Misguided Anger: Angry At My Condition, Not My Loved Ones

A painful chronic illness like psoriatic arthritis can bring out the witch in even the kindest of people. Pain and fatigue often shortens my fuse causing me to unnecessarily lash out. For longer than I would like to admit, my immediate family were the ones who suffered from my irritability the most. If someone left a glass on a living room end table I would go into a tirade that would have only been appropriate if our house had been robbed.

Who was I really angry at?

Over time, my fits of fury overflowed beyond the really painful days. Anger, bitterness, and resentment overpowered the joy I once had. Believe it or not, I rarely had something nice to say. My wake up call came when after one such berating, my then very young daughter ran to her room crying. What the heck was wrong with me? She didn’t deserve the tongue lashing that I dished out. After apologizing and comforting her, I put myself in timeout. While in timeout I was able to acknowledge that I wasn’t angry with my daughter for leaving a perishable food out on the counter. I was angry at myself for having fallen asleep and not being awake to make sure the ice cream was put away. If only I had fought harder against the fatigue I wouldn’t have had to push through an already ridiculous pain level to clean the mess up. You would think coming to this realization would have limited my verbal attacks on others, but it didn’t. Instead it just fed the darkness inside of me until all I could see was ugliness in everything. Years later I came to the realization that it was my chronic conditions that I was angry at, not my family, not my friends, and not even myself.

No more drive-by shootings

This realization made me see that my anger had been misdirected. Instead of shooting my verbal bullets at my illnesses I was shooting them at innocent victims, including myself. No matter how hard I tried there were always going to be times when my conditions were going to trump what I wanted or needed to do. They decide when I am going to sleep, play, or work. They are the hooligans that needed to be reprimanded. Now when I feel my anger rising past an appropriate level in regards to the situation I pull back and take a breather. I literally speak to my chronic conditions and express my anger towards them.
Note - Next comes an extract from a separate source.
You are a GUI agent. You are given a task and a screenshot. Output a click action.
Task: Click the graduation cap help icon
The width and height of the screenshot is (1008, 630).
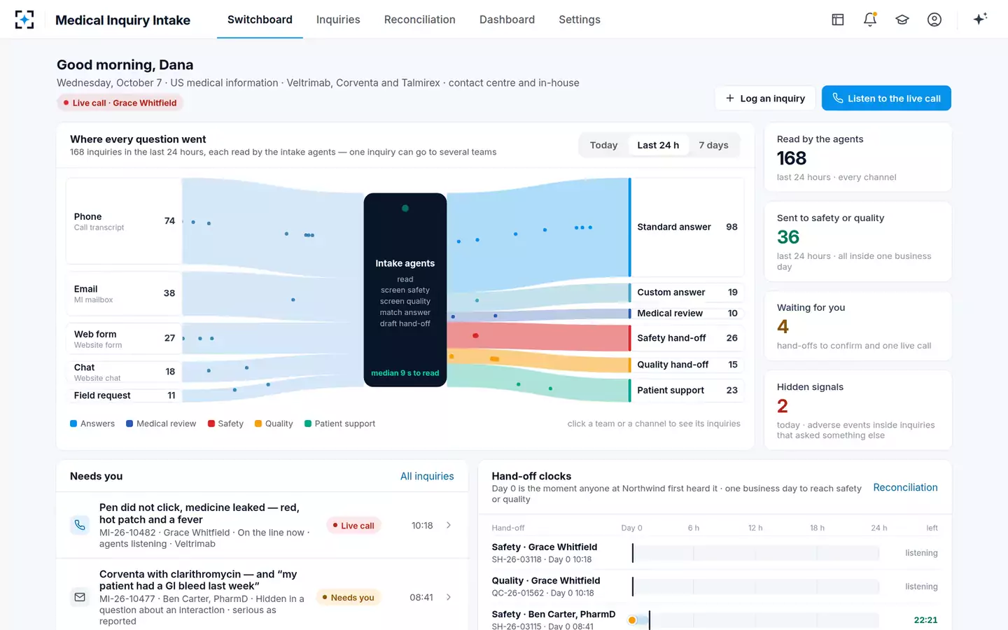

Once that is out of my system, I am able go back and address the situation with my children, husband, or friends without biting off their heads.

This article represents the opinions, thoughts, and experiences of the author; none of this content has been paid for by any advertiser. The Psoriatic-Arthritis.com team does not recommend or endorse any products or treatments discussed herein. Learn more about how we maintain editorial integrity here.

Comments

  • luvmuzic81
    11 months ago

    This is exactly what I’m going through. I really hope my children don’t resent me for it when they get older. I find myself apologizing so often at my outbursts towards them when it wasn’t even them I was mad at. You just said the words I’ve been trying so hard to say. I am getting better but, I can only hope to beat these unnecessary reactions to my family. They don’t deserve it in any way. I’m so angry at my conditions. I wish you the best. Thank you for your post.

  • Susieqks
    1 year ago

    I get the most angry at myself and then find my self esteem plummet. Many times when I get a bad psoriasis outbreak the psoriasis is on my face. When the psoriasis is somewhere else on my body or mostly my joints hurting I have become a pro at hiding it but you can’t hide your face so easily. The stares I get when my face is so messed up with psoriasis is so embarrassing. It makes me so mad at myself and at my disease.

  • Eurotrekker
    3 years ago

    One thing that angers me….. Autocorrect. Please excuse the errors in my previous post.

  • Eurotrekker
    3 years ago

    Thank you for your article. I don’t have anyone looking with me, so I can’t lash out. Ok, my cat has gotten a tongue lashing out two. However, most of the time I take the anger and frustration out on myself. I get so frustrated that my body won’t do what I want it to do. It if I specifically force it, it rebels by making me feel worse for days after.
    Anyway, I’m glad you have realized that it’s not your family. It’s tough being in chronic pain and those who do not experience can’t truly understand. When I find my anger building up, I too, try to step out of myself and analyze the situation. Usually it’s not just one thing, but one thing added on top of another and my focusing on the negatives instead of the good. This is a tough thing to do, but with practice, it does become easier. Also, have found that talking on forms like this helps. People on these forms actually DO understand. You’re not such an alien afterall.

  • Rebecca moderator
    3 years ago

    <3 <3 <3

  • Nan54
    3 years ago

    I know this is what I do, I can’t control my anger & frustration. I am so tired of feeling like this all the time, the pain, fatigue & not being able to do as I did even 6 months ago. I push myself to exhaustion & horrible pain, I am mad at myself & everyone. Not sure how to cope anymore. Thanks for this article.

  • Casey moderator
    3 years ago

    Hi Nan54! I’m so sorry to hear that you’re struggling with your anger, frustration, pain, and fatigue. Please know we’re here for you, and that you’re so not alone in these struggles. I found a few articles you may be interested in regarding many of the things you mentioned battling. You can find these here:
    https://psoriatic-arthritis.com/living/sleeping-beauty-chronic-beast-fatigue/
    https://psoriatic-arthritis.com/living/managing-fatigue/
    https://psoriatic-arthritis.com/living/coping-each-day/
    https://psoriatic-arthritis.com/living-with-psa/coping/
    https://psoriatic-arthritis.com/living/a-pain-free-day-what-the-heck-is-that/

    I know this may seem overwhelming, but many of these have great commentary from other members, and tips for coping with PsA, as well as handling anger, frustration, pain, and fatigue. Feel free to peruse as many or as few of these as you have time for, and if you’d like, let us know what you think! As I mentioned previously, please know we’re here for you, even if it’s just when you need a friend to talk with. You are not alone.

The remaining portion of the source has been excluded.